[tex]\displaystyle\int\frac{\cos x}{2+\cos x}\,mathrm dx[/tex]
Let [tex]y=\tan\dfrac x2[/tex], so that
[tex]\cos x=\cos2\left(\dfrac x2\right)=\cos^2\dfrac x2-\sin^2\dfrac x2=\dfrac{1-y^2}{1+y^2}[/tex]
[tex]\mathrm dy=\dfrac12\sec^2\dfrac x2\,\mathrm dx\implies2\cos^2\dfrac x2\,\mathrm dy=\dfrac2{1+y^2}\,\mathrm dy=\mathrm dx[/tex]
Then
[tex]\displaystyle\int\frac{\cos x}{2+\cos x}\,\mathrm dx=\int\frac{\frac{1-y^2}{1+y^2}}{2+\frac{1-y^2}{1+y^2}}\frac2{1+y^2}\,\mathrm dy[/tex]
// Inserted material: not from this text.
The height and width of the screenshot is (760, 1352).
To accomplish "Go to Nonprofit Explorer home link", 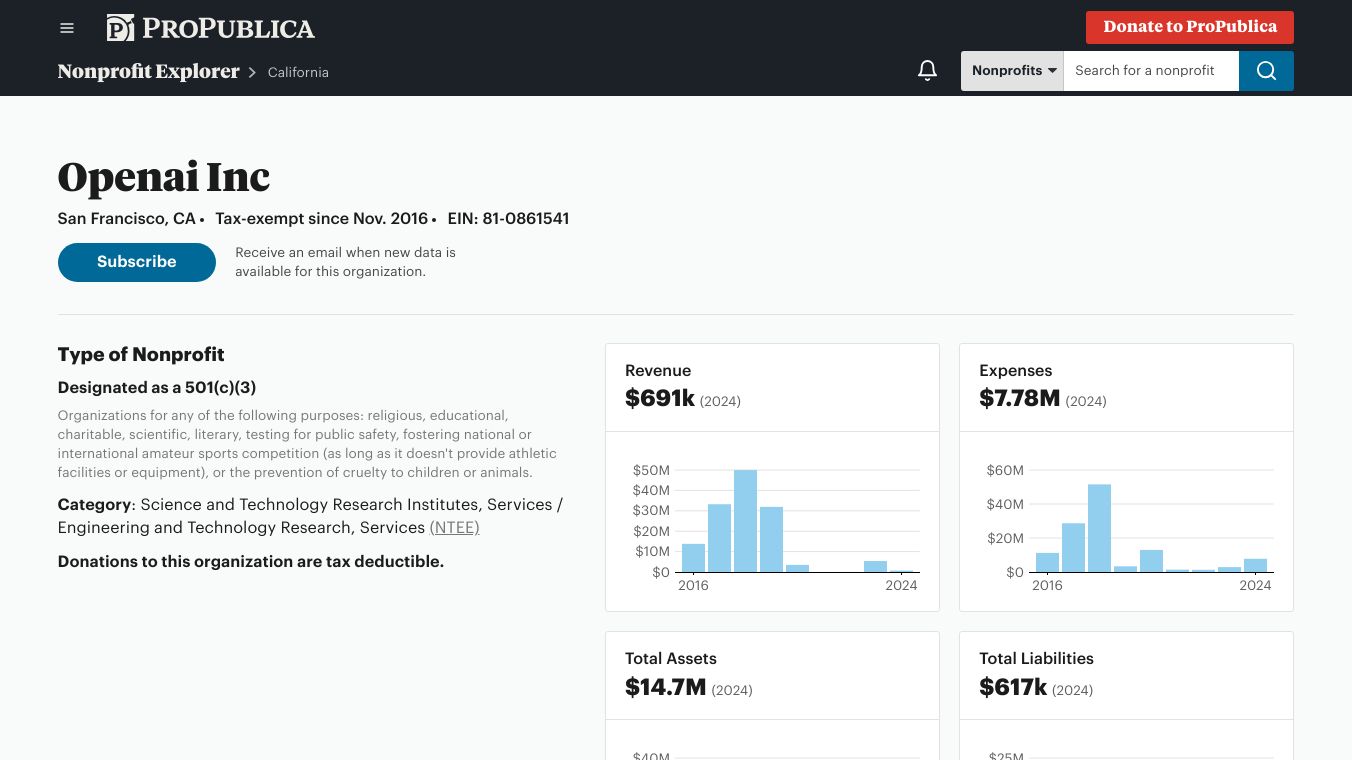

[tex]=\displaystyle-2\int\frac{y^2-1}{(y^2+3)(y^2+1)}\,\mathrm dy[/tex]
[tex]=\displaystyle\int\left(\frac2{y^2+1}-\frac4{y^2+3}\right)\,\mathrm dy[/tex]
[tex]=2\arctan y-\dfrac4{\sqrt3}\arctan\dfrac y{\sqrt3}+C[/tex]
[tex]=2\arctan\left(\tan\dfrac x2\right)-\dfrac4{\sqrt3}\arctan\left(\dfrac1{\sqrt3}\tan\dfrac x2\right)+C[/tex]
[tex]=x-\dfrac4{\sqrt3}\arctan\left(\dfrac1{\sqrt3}\tan\dfrac x2\right)+C[/tex]